REUTERS/Yves Herman
Three things have happened in the last 48 hours that tell you a lot about the state of the German economy:
1. Inflation and GDP figures were confirmed. Germany grew by 0.1% in the third quarter, with inflation of 0.8% in October.
2. German politicians have negotiated "schwarze null", the first balanced budget for the country since the 1960s.
3. Jens Weidmann, the president of Germany's Bundesbank, played down the idea of the European Central Bank buying sovereign bonds (usually described as quantitative easing).
These are all microcosms of the problems facing Germany. Growth and inflation are at very low levels, politicians (and voters) are extremely reluctant to pursue fiscal stimulus, and Germany's monetary policy representatives are some of Europe's most hawkish.
It's easy to see where this is going. A relatively ageing population, low inflation, low growth, and a political climate that doesn't really seem that unhappy with any of this is what precisely happened to Japan in its lost decade (or two).
It's easy to get wrapped up in the fact that Japan saw deflation during this period.

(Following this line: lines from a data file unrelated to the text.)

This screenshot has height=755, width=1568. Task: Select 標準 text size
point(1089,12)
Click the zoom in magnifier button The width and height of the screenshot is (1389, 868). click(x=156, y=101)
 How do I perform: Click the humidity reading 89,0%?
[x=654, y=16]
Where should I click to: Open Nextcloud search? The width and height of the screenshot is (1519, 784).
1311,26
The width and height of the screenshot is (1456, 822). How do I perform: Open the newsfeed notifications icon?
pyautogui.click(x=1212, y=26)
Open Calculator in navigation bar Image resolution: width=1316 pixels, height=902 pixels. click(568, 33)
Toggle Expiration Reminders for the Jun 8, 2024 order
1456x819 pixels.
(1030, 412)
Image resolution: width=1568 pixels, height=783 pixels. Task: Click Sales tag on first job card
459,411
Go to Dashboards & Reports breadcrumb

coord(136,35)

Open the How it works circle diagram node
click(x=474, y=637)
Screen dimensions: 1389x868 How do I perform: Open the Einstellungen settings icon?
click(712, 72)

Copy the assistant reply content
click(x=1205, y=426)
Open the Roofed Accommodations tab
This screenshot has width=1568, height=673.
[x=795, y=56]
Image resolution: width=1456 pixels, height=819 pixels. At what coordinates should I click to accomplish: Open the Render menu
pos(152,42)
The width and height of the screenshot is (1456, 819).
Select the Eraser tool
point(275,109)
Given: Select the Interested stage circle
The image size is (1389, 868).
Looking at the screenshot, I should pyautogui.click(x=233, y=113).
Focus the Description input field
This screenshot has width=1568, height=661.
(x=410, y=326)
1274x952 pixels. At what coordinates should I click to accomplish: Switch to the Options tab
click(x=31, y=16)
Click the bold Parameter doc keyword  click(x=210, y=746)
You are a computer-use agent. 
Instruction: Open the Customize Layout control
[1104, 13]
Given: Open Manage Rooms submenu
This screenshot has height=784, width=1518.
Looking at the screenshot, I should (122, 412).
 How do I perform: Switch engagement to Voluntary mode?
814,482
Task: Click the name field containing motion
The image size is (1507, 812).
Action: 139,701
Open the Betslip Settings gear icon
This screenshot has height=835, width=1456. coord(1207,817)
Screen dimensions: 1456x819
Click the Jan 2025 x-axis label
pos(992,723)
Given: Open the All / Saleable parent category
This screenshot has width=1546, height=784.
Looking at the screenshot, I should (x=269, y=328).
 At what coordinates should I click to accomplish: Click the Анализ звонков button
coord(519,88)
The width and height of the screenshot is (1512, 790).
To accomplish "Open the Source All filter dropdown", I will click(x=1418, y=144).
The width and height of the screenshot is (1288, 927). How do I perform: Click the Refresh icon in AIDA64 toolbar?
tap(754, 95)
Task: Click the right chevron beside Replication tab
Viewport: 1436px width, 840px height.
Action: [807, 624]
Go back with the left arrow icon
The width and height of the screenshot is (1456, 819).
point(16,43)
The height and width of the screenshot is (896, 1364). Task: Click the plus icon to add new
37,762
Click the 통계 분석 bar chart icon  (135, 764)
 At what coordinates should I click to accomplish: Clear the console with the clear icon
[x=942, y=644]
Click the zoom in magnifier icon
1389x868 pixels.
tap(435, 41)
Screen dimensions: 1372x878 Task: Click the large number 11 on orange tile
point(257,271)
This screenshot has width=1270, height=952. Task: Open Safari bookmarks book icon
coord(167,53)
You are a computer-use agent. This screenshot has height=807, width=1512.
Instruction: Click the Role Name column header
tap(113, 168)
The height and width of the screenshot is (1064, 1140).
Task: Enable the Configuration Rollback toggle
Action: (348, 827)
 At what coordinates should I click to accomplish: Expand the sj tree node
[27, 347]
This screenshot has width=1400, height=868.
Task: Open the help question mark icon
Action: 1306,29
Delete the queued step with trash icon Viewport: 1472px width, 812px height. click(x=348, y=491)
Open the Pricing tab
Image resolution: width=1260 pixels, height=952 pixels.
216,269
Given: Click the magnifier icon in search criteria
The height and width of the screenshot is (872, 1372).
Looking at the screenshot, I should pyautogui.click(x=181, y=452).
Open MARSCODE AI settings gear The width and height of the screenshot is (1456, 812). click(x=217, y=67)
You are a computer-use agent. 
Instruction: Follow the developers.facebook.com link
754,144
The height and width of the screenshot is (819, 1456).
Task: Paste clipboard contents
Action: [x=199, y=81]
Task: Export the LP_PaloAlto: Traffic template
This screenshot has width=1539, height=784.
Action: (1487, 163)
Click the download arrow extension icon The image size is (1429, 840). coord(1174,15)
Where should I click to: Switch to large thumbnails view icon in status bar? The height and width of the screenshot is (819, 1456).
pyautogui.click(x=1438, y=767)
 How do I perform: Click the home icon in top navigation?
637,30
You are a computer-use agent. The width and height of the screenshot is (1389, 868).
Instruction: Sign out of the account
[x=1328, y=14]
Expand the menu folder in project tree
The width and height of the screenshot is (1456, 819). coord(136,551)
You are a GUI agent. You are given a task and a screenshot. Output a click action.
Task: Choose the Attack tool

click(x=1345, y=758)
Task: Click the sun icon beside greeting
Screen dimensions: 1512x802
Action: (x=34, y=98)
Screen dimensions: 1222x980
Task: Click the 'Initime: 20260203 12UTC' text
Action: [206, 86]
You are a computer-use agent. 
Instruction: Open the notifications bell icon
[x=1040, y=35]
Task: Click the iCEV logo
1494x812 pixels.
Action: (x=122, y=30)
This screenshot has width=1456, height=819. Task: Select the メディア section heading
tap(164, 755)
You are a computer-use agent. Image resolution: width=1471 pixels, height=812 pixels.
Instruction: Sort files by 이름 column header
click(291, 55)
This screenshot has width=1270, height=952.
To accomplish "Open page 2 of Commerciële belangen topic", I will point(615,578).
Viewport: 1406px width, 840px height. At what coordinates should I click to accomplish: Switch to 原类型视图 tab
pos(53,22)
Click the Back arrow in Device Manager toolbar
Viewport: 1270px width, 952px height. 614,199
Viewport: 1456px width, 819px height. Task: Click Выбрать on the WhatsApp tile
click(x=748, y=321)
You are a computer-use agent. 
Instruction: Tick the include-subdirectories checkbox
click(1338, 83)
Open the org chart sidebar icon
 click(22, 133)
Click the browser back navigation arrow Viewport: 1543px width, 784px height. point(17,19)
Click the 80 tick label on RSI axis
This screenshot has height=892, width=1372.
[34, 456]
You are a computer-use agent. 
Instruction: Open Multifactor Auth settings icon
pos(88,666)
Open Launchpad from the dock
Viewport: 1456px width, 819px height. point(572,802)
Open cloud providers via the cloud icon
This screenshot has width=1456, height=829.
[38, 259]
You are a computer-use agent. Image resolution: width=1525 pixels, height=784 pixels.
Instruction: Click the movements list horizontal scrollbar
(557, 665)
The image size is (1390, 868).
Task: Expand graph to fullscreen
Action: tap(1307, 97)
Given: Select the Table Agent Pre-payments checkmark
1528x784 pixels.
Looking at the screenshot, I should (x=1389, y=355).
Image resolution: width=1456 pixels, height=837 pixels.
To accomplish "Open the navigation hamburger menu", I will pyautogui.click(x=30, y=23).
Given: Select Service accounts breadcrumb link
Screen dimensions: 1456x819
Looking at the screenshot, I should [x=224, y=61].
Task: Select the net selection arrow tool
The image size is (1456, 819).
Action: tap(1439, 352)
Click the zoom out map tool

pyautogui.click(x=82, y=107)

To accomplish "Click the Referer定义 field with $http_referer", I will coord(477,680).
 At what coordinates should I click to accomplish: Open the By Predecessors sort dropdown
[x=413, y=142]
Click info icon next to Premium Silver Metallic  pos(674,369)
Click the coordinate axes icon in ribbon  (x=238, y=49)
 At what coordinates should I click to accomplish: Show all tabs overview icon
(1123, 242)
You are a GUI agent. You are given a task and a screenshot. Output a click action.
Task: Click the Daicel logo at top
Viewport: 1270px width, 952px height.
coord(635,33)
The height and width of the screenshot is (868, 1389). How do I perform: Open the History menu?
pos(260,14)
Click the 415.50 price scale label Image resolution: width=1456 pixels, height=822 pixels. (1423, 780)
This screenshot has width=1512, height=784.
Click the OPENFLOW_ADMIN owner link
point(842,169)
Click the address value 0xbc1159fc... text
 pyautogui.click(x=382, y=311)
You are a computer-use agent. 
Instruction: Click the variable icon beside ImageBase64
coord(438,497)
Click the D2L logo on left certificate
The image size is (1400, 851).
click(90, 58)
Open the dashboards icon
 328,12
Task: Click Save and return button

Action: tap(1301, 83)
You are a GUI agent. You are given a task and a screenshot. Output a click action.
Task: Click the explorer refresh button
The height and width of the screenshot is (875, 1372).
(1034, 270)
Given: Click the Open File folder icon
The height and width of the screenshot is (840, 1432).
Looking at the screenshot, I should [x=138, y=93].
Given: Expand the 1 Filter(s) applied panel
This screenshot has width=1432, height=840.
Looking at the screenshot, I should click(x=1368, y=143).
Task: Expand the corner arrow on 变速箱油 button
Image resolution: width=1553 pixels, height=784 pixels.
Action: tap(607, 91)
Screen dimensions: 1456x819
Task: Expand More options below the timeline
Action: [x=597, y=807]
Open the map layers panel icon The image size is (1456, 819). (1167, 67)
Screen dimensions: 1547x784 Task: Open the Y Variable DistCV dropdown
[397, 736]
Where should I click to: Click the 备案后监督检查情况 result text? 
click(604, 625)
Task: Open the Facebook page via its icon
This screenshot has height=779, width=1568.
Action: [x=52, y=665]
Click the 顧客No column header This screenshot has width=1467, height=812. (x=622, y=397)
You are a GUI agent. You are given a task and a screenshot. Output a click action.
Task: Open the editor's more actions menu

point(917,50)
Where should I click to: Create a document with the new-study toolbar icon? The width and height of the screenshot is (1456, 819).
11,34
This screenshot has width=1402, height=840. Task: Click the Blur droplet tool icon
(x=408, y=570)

Germany might not see that, but inflation and real growth combined, known as nominal growth, looks set to be extremely low, just like it was for Japan.
Chris Scicluna and Robert Kuenzel at Daiwa Capital Markets have some policies that might help fend off the German economy's slump.
Here are Kuenzel and Scicluna's policy prescriptions:
- Fiscal stimulus. Germany's budget is now practically balanced. But it's got room within the EU's fairly strict rules to run a deficit of up to 3% of GDP. Borrowing costs for the country are practically non-existent, so it's hard to see downsides to a little loosening here.
- More public investment. Thankfully, Germany has a lot of things to spend a potential stimulus on. The IMF itself has flagged up the declining quality of Germany's famous infrastructure, so the stimulus would also go towards with its own merits.
- Cut taxes. Building roads, bridges and fixing ports takes a while, and the effects are spread over a long period of time. If you want to boost German spending soon, tax cuts are they way to go about it.
- Structural reform. Germany's economic reforms in the early 2000s are now lauded as an example to other nations, but it has actually slipped a little. Energy policy is in a mess after Angela Merkel's 2011 nuclear moratorium, and with the population ageing, which Scicluna and Kuenzel say makes a decision to cut retirement ages in some sectors "plain perverse".
If that list sounds familiar, that's because it's not unlike Japanese Prime Minister Shinzo Abe's three arrows, with some public investment thrown in. There's no monetary arm, because German monetary policy is controlled by the ECB (although Germany policymakers could stop arguing against easing).
Sceptics could reasonably argue that both Japan and Germany have a problem that can't be solved by monetary or fiscal easing: that it's just the standard for an ageing, highly productive and advanced economy. But if the Japanese experience has taught us anything so far, it's that there's very little harm in trying.
But it took 20 years for Japan to get Shinzo Abe and Haruhiko Kuroda as Japanese PM and Bank of Japan governor. Given the attitudes of many Germans, it might take just as long to get their own radicals.